On its face, the House's action appears clearly adjudicatory. [7] The House did not enact a general rule; rather, it [p965] made its own determination that six specific persons did not comply with certain statutory criteria. It thus undertook the type of decision that traditionally has been left to other branches. Even if the House did not make a de novo determination, but simply reviewed the Immigration and Naturalization Service's findings, it still assumed a function ordinarily entrusted to the federal courts. [8] See 5 U.S.C. § 704 (providing generally for judicial review of final agency action); cf. Foti v. INS, 375 U.S. 217 (1963) (holding that courts of appeals have jurisdiction to review INS decisions denying suspension of deportation). Where, as here, Congress has exercised a power "that cannot possibly be regarded as merely in aid of the legislative function of Congress," [p966] Buckley v. Valeo, 424 U.S. at 138, the decisions of this Court have held that Congress impermissibly assumed a function that the Constitution entrusted to another branch, see id. at 138-141; cf. Springer v. Philippine Islands, 277 U.S. at 202.

The impropriety of the House's assumption of this function is confirmed by the fact that its action raises the very danger the Framers sought to avoid — the exercise of unchecked power. In deciding whether Chadha deserves to be deported, Congress is not subject to any internal constraints that prevent it from arbitrarily depriving him of the right to remain in this country. [9] Unlike the judiciary or an administrative agency, Congress is not bound by established substantive rules. Nor is it subject to the procedural safeguards, such as the right to counsel and a hearing before an impartial tribunal, that are present when a court or an agency [10] adjudicates individual rights. The only effective constraint on Congress' power is political, but Congress is most accountable politically when it prescribes rules of general applicability. When it decides rights of specific persons, those rights are subject to "the tyranny of a shifting majority." [p967]

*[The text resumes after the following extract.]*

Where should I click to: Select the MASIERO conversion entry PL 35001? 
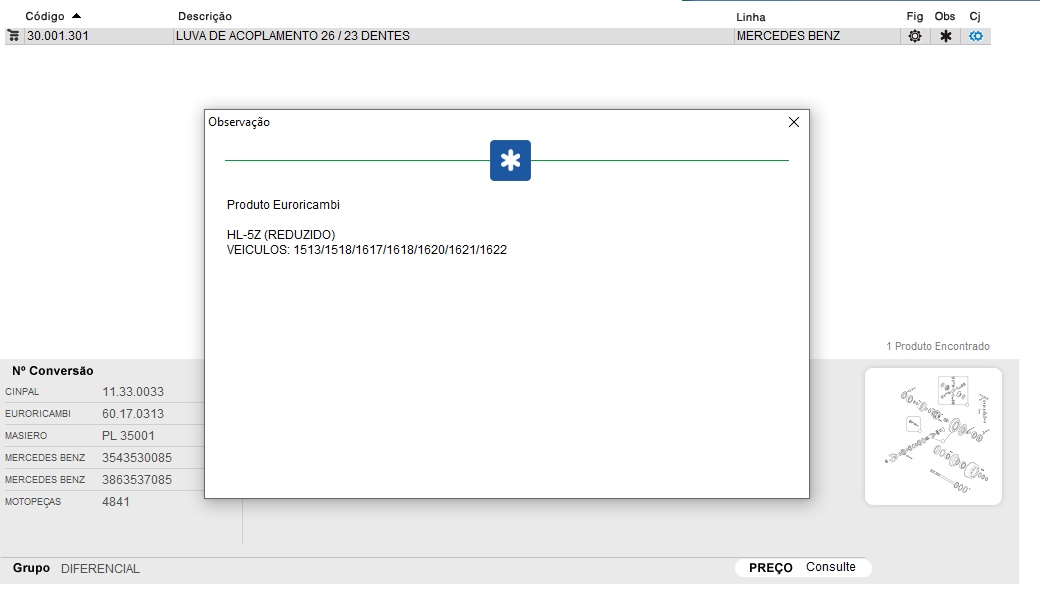pos(128,436)
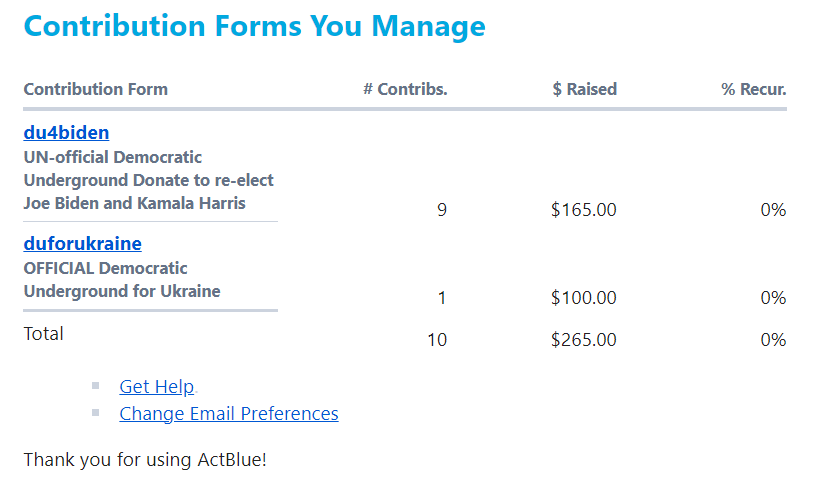Image resolution: width=820 pixels, height=482 pixels.
Task: Click the Contribution Form column header
Action: 95,89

Chief Justice Marshall observed:

It is the peculiar province of the legislature to prescribe general rules for the government of society; the application of those rules to individuals in society would seem to be the duty of other departments.

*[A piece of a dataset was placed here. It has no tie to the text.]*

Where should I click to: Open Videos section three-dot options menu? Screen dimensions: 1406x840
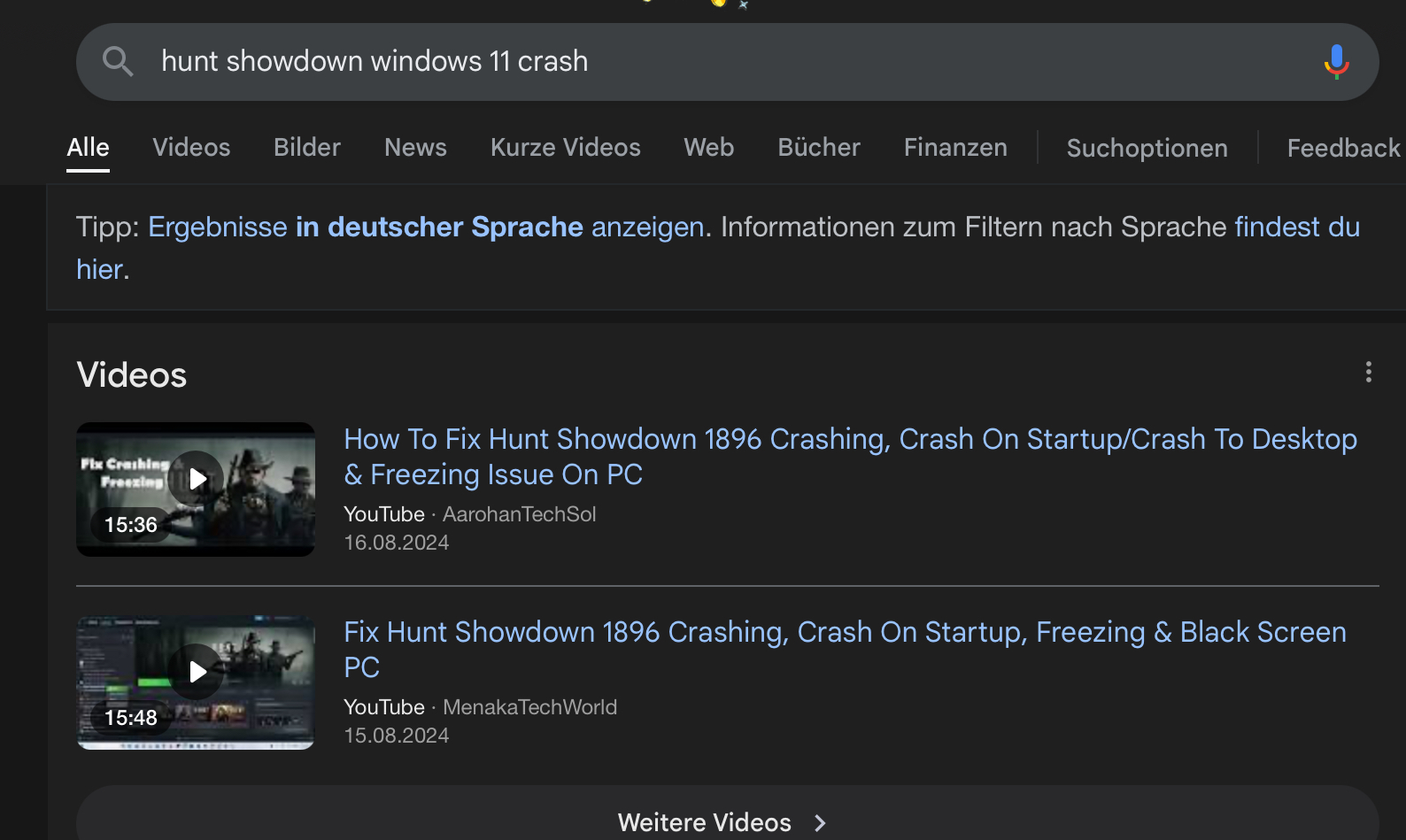point(1368,372)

Fletcher v. Peck, 6 Cranch 87, 136 (1810). In my view, when Congress undertook to apply its rules to Chadha, it exceeded the scope of its constitutionally prescribed authority. I would not reach the broader question whether legislative vetoes are invalid under the Presentment Clauses.

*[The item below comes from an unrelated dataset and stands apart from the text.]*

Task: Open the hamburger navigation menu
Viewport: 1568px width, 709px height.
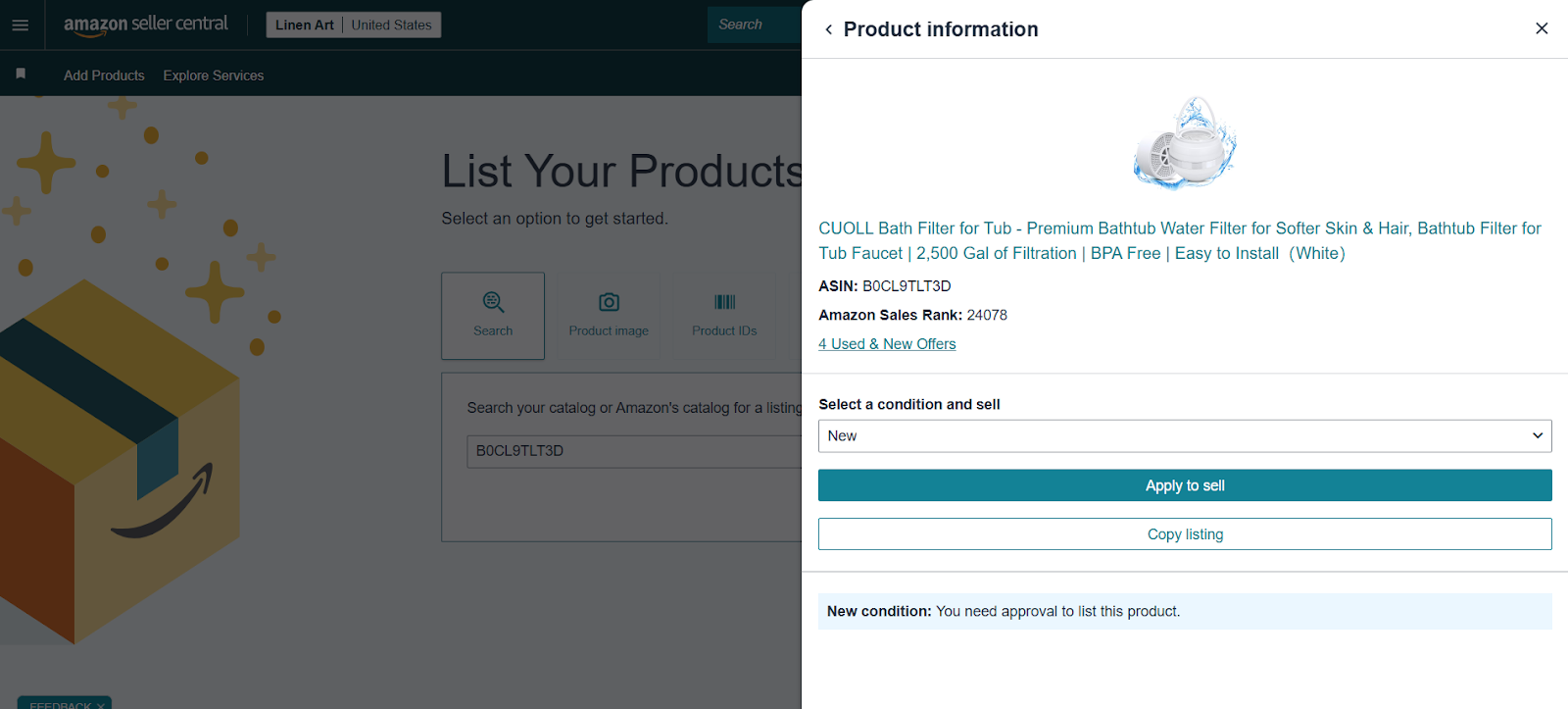Action: [x=20, y=25]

^ . As JUSTICE WHITE'S dissenting opinion explains, the legislative veto has been included in a wide variety of statutes, ranging from bills for executive reorganization to the War Powers Resolution. See post at 968-972. Whether the veto complies with the Presentment Clauses may well turn on the particular context in which it is exercised, and I would be hesitant to conclude that every veto is unconstitutional on the basis of the unusual example presented by this litigation.

^ . See Martin, The Legislative Veto and the Responsible Exercise of Congressional Power, 68 Va.L.Rev. 253 (1982); Consumer Energy Council of America v. FERC, 218 U.S.App.D.C. 34, 84, 673 F.2d 425, 475 (1982).

^ . Jefferson later questioned the degree to which the constitution insulates the judiciary. See D. Malone, Jefferson the President: Second Term, 1805-1809, pp. 304-305 (1974). In response to Chief Justice Marshall's rulings during Aaron Burr's trial, Jefferson stated that the judiciary had favored Burr — whom Jefferson viewed as clearly guilty of treason — at the expense of the country. He predicted that the people "‘will see then and amend the error in our Constitution, which makes any branch independent of the nation.'" Id. at 305 (quoting Jefferson's letter to William Giles). The very controversy that attended Burr's trial, however, demonstrates the wisdom in providing a neutral forum, removed from political pressure, for the determination of one person's rights.

^ . The House and the Senate argue that the legislative veto does not prevent the executive from exercising its constitutionally assigned function. Even assuming this argument is correct, it does not address the concern that the Congress is exercising unchecked judicial power at the expense of individual liberties. It was precisely to prevent such arbitrary action that the Framers adopted the doctrine of separation of powers. See, e.g., Myers v. United States, 272 U.S. 52, 293 (1926) (Brandeis, J., dissenting).

^ . The Immigration and Naturalization Service, a division of the Department of Justice, administers the Immigration and Nationality Act on behalf of the Attorney General, who has primary responsibility for the Act's enforcement. See 8 U.S.C. § 1103. The Act establishes a detailed administrative procedure for determining when a specific person is to be deported, see § 1252(b), and provides for judicial review of this decision, see § 1105a; Foti v. INS, 375 U.S. 217 (1963).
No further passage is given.